Exemplifying these kinds of tensions, she writes late in the opening story of “the sort of carelessness that love can evoke, where things can be taken with great seriousness, but also without any at all.”

The interrelated stories are told mainly by Anne, a woman who has seen her own share of contradictions. There’s a solidity to the writing that renders very clearly images that work well to balance the dreaminess of the stories’ subjects. Majka skillfully keeps the reader and the characters from assigning too concretely a meaning to her beautifully clear details. In “Saint Andrews Hotel,” she writes:

One day the ferry went out to sea but the mainland never came. The captain turned back fearing he would run out of gas. He tried again the next day, but still couldn’t find the shore. In time, he took it as a matter of course, as they all did, as they forgot their desires with some relief, as the desires when they arose had been impractical, painful. One man who painted in the loft of an old barn began to paint canvases of blue trees. The islanders hung themselves in their living rooms, and there was something hopeful in it, as if they had kept a belief in the symbolic power of beauty.

The stories themselves take place for the most part in New England, particularly Maine, and are told in the stoic voice of the New Englander, which is a powerful contrast to the dream-like quality that is tied to the recurring feeling that everything is fleeting. There are ghosts of lovers in the street, both there and not there, unborn babies, absent fathers, sons who disappear. Anne seems through most of the collection heartbroken and unmoored and chronicles her life along a timeline marked by romantic loss. Time in most of the stories is measured in relation to the breakup of Anne’s marriage, beginning with the opening line about her life in relation to her soon-to-be ex-husband: “Maybe ten or eleven years ago, when I was in the middle of a divorce from a man I still loved, I took the train into the city.” Other stories have similar placeholders, a way of dividing her life into manageable segments: “It reminded me of a time before I met my husband,” “back before I was married,” “in the middle of a divorce,” “during the trip, the lover I left behind stopped calling,” “It had been awhile without love,” “For years after my divorce I saw a therapist,” “when I spent the winter in Provincetown—it was when my marriage was ending.”

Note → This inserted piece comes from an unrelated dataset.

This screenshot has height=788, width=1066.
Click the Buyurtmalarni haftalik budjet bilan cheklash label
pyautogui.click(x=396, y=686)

These times and places always position Anne in relation to the man she is without, and it would be easy to read Anne as a woman who is defined by her relationships with men, but that seems too simple and negates her strength as a character. The stories are about being unmoored and lost; they are not just about being without a man, and yet at times they read as if they are. It’s an interesting tension. In the final story, Majka writes:

What I missed most when I lost a man I loved was someone who held a record of my life from that time. It was the way we told each other things. Without them I went back to my quiet life, but with them there was a transcript of living. Transcript, of all words, as a way to describe love. But we all want, in some way, to be able to record our life, and for some reasons lovers do that for each other. Of all things. Of all jobs for them to be given.

And it’s this record of her life that Anne is still looking for, a solid document to hold in her hands, which in the end, is what this book becomes.

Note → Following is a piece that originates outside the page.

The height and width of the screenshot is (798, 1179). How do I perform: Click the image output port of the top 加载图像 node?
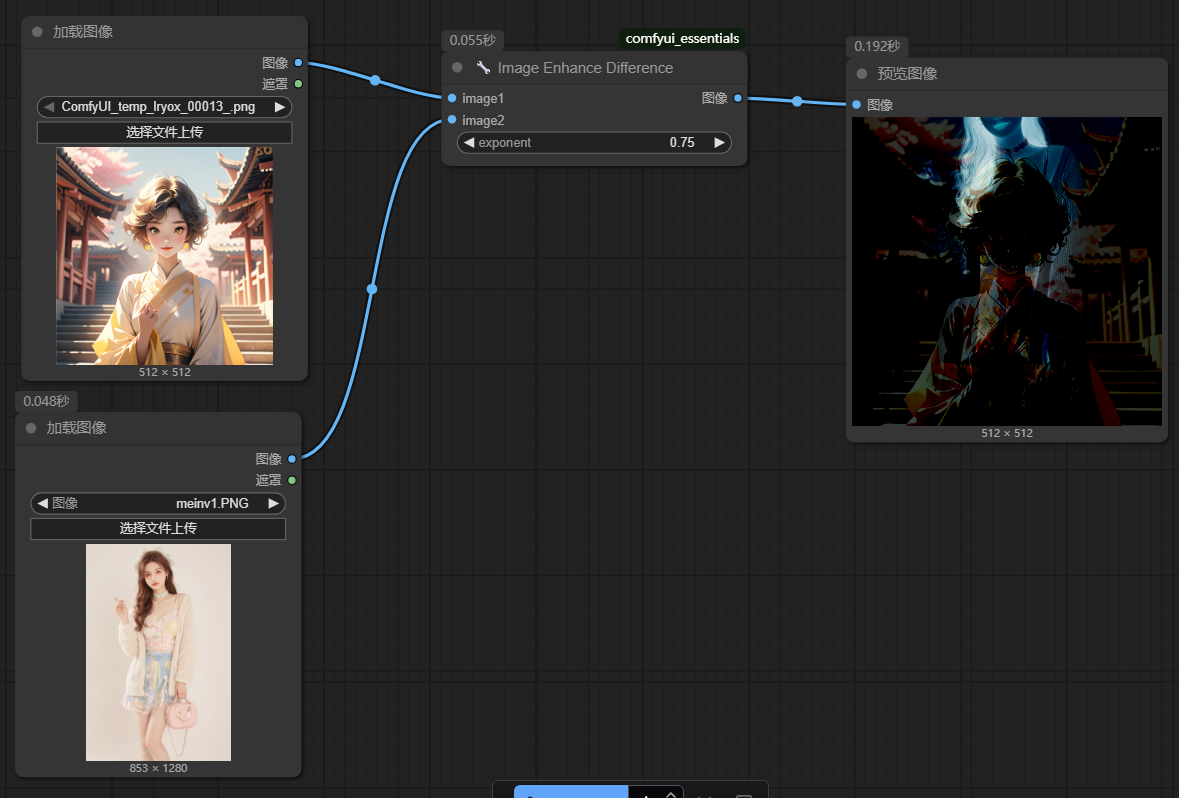[x=298, y=63]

Cities I’ve Never Lived In, by Sara Majka. Minneapolis, Minnesota: Graywolf Press, February 2016. 192 pages. $16.00, paper.

Erin Flanagan is the author of two short story collections published by the University of Nebraska Press: The Usual Mistakes (2005) and It’s Not Going to Kill You, and Other Stories (2013). Her fiction has appeared in Prairie Schooner, Colorado Review, The Missouri Review, The Connecticut Review, the Best New American Voices anthology series, and elsewhere. She’s held fellowships to Yaddo, The MacDowell Colony, the Sewanee and Bread Loaf Writers’ conferences, and this summer served as faculty at the Antioch Writers’ Workshop.